### [PROBLEM]
Search the records for "agent". Report every line where it occurs.
RECORDED DATA Block Start
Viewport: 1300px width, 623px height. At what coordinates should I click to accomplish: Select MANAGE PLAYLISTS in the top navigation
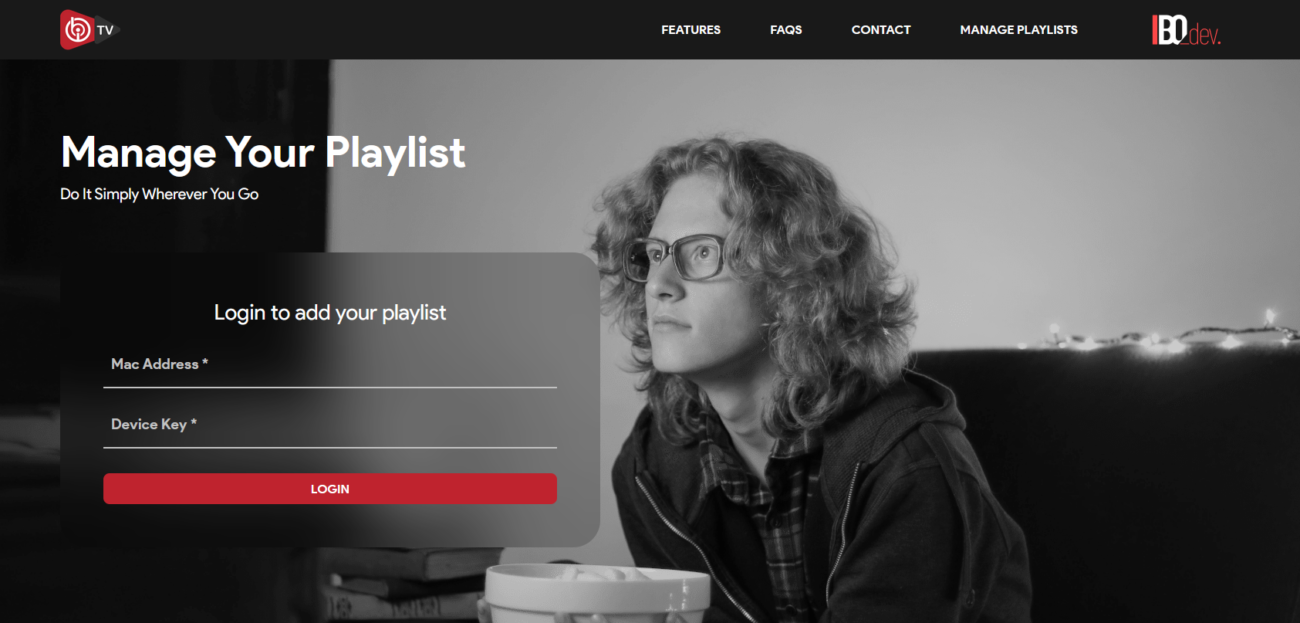pyautogui.click(x=1019, y=30)
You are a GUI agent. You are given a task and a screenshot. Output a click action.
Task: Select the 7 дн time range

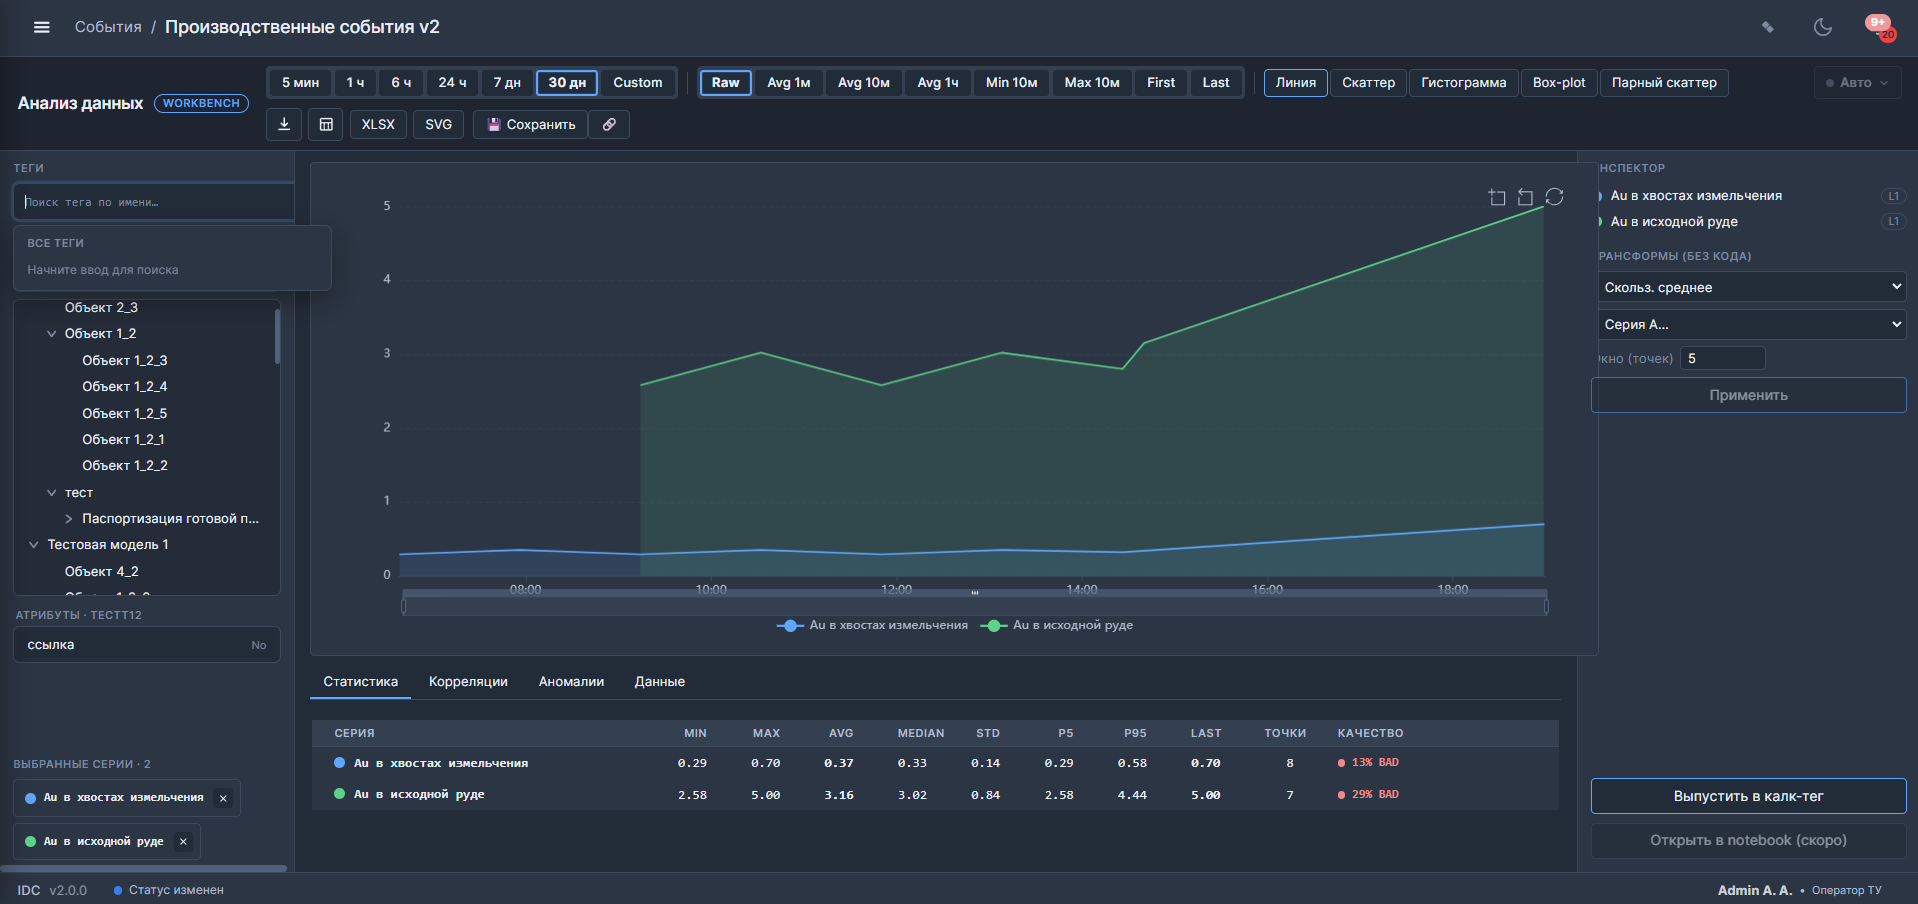(507, 82)
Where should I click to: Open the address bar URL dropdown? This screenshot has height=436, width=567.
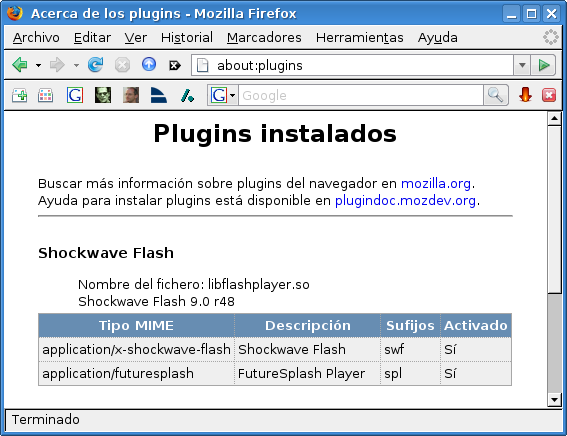522,65
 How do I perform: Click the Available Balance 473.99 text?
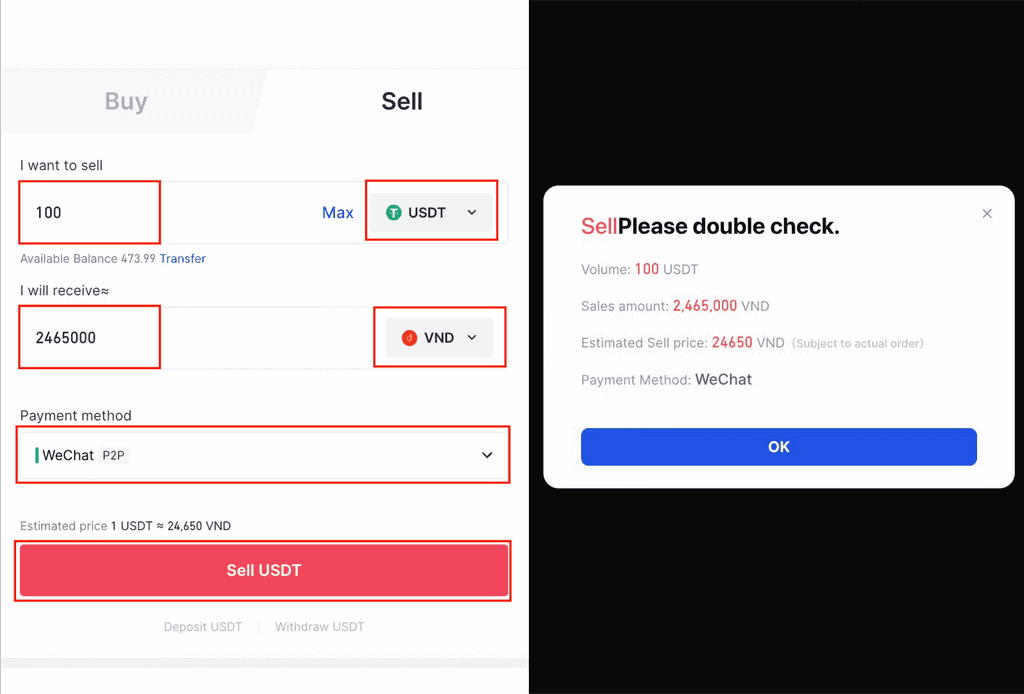pos(87,259)
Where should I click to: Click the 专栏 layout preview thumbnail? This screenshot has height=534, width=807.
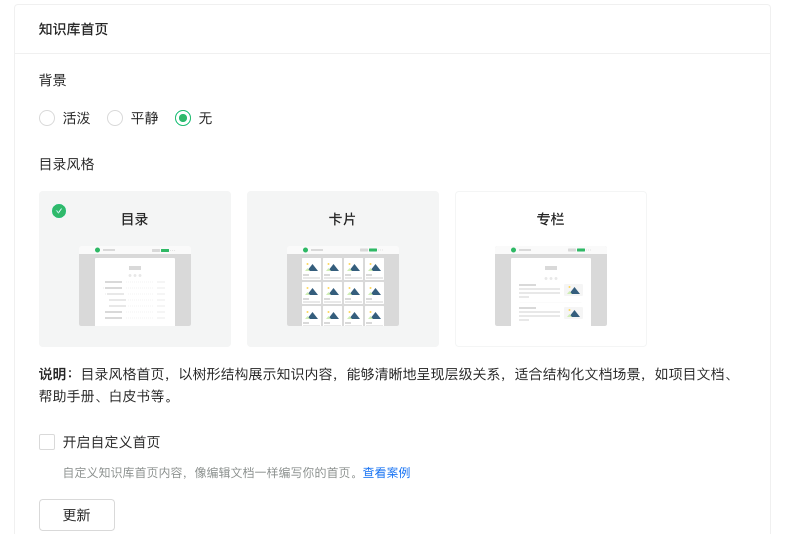pos(551,286)
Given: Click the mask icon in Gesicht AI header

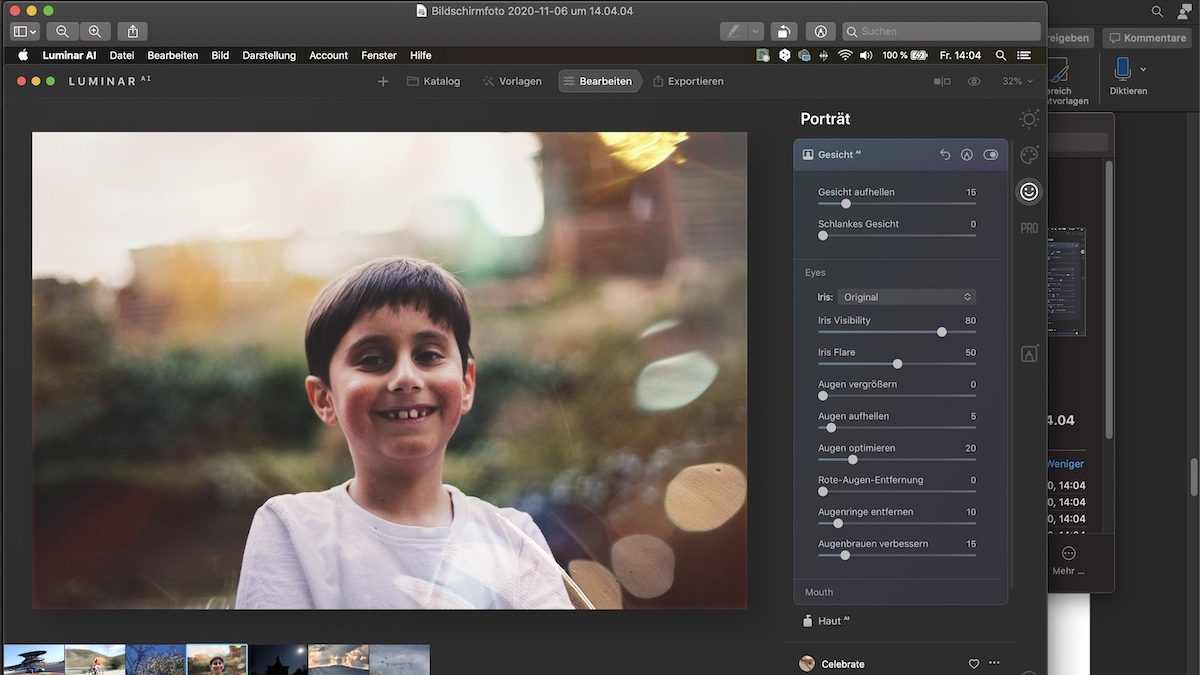Looking at the screenshot, I should 967,155.
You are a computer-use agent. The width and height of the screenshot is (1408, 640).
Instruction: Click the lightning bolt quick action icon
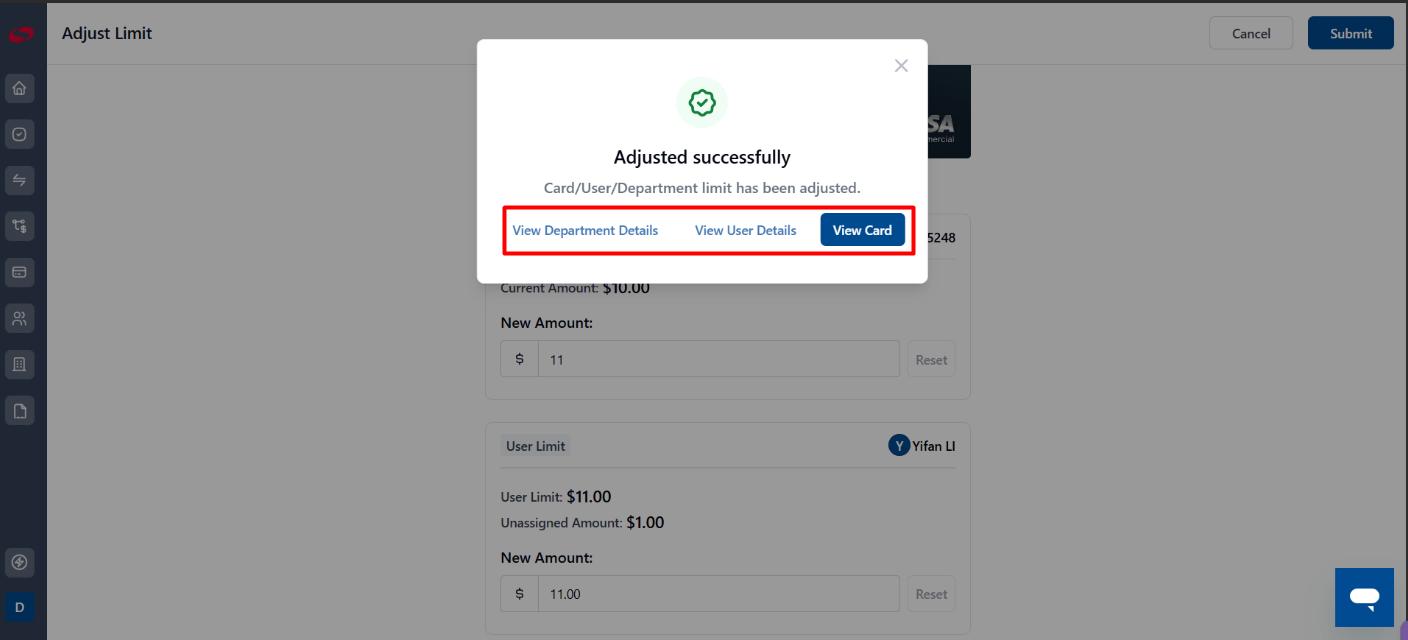(x=19, y=561)
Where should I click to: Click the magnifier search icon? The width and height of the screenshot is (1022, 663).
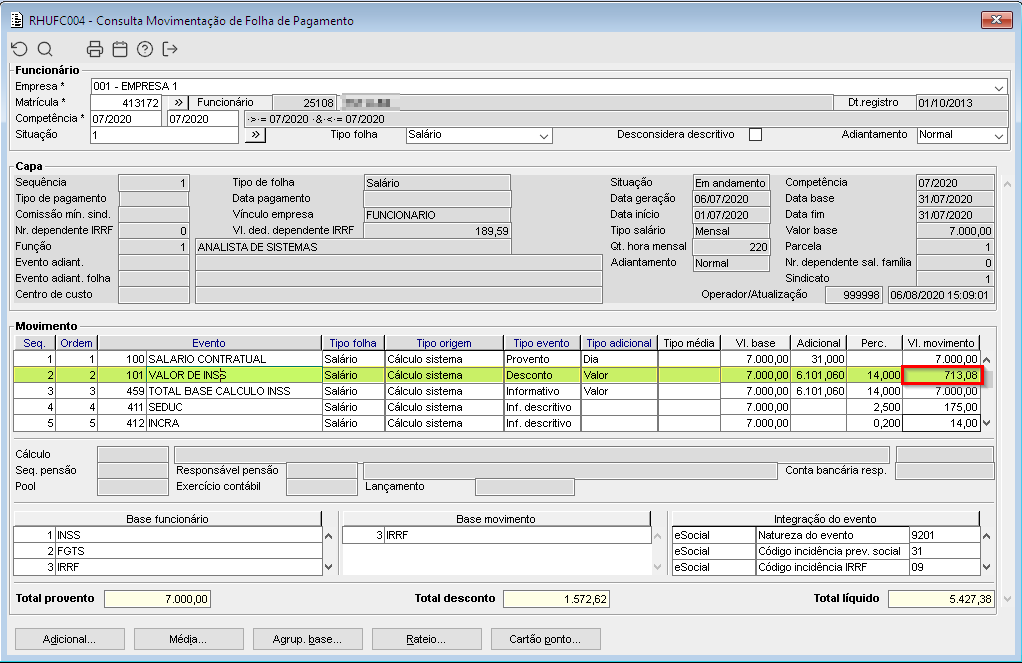pyautogui.click(x=45, y=49)
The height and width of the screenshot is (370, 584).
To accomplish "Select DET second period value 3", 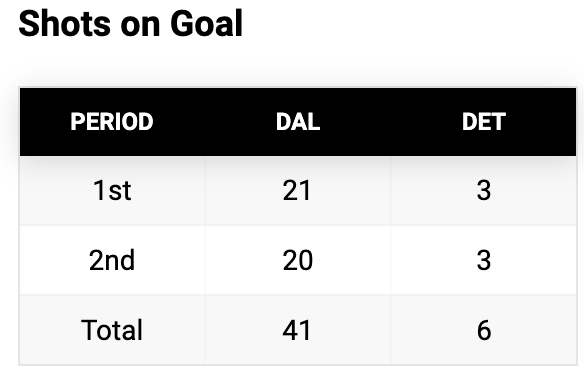I will click(x=483, y=260).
RECORDED DATA Block End
### [SOLUTION]
You are a GUI agent. You are given a task and a screenshot. Output a click action.
You are a computer-use agent. The width and height of the screenshot is (1408, 640).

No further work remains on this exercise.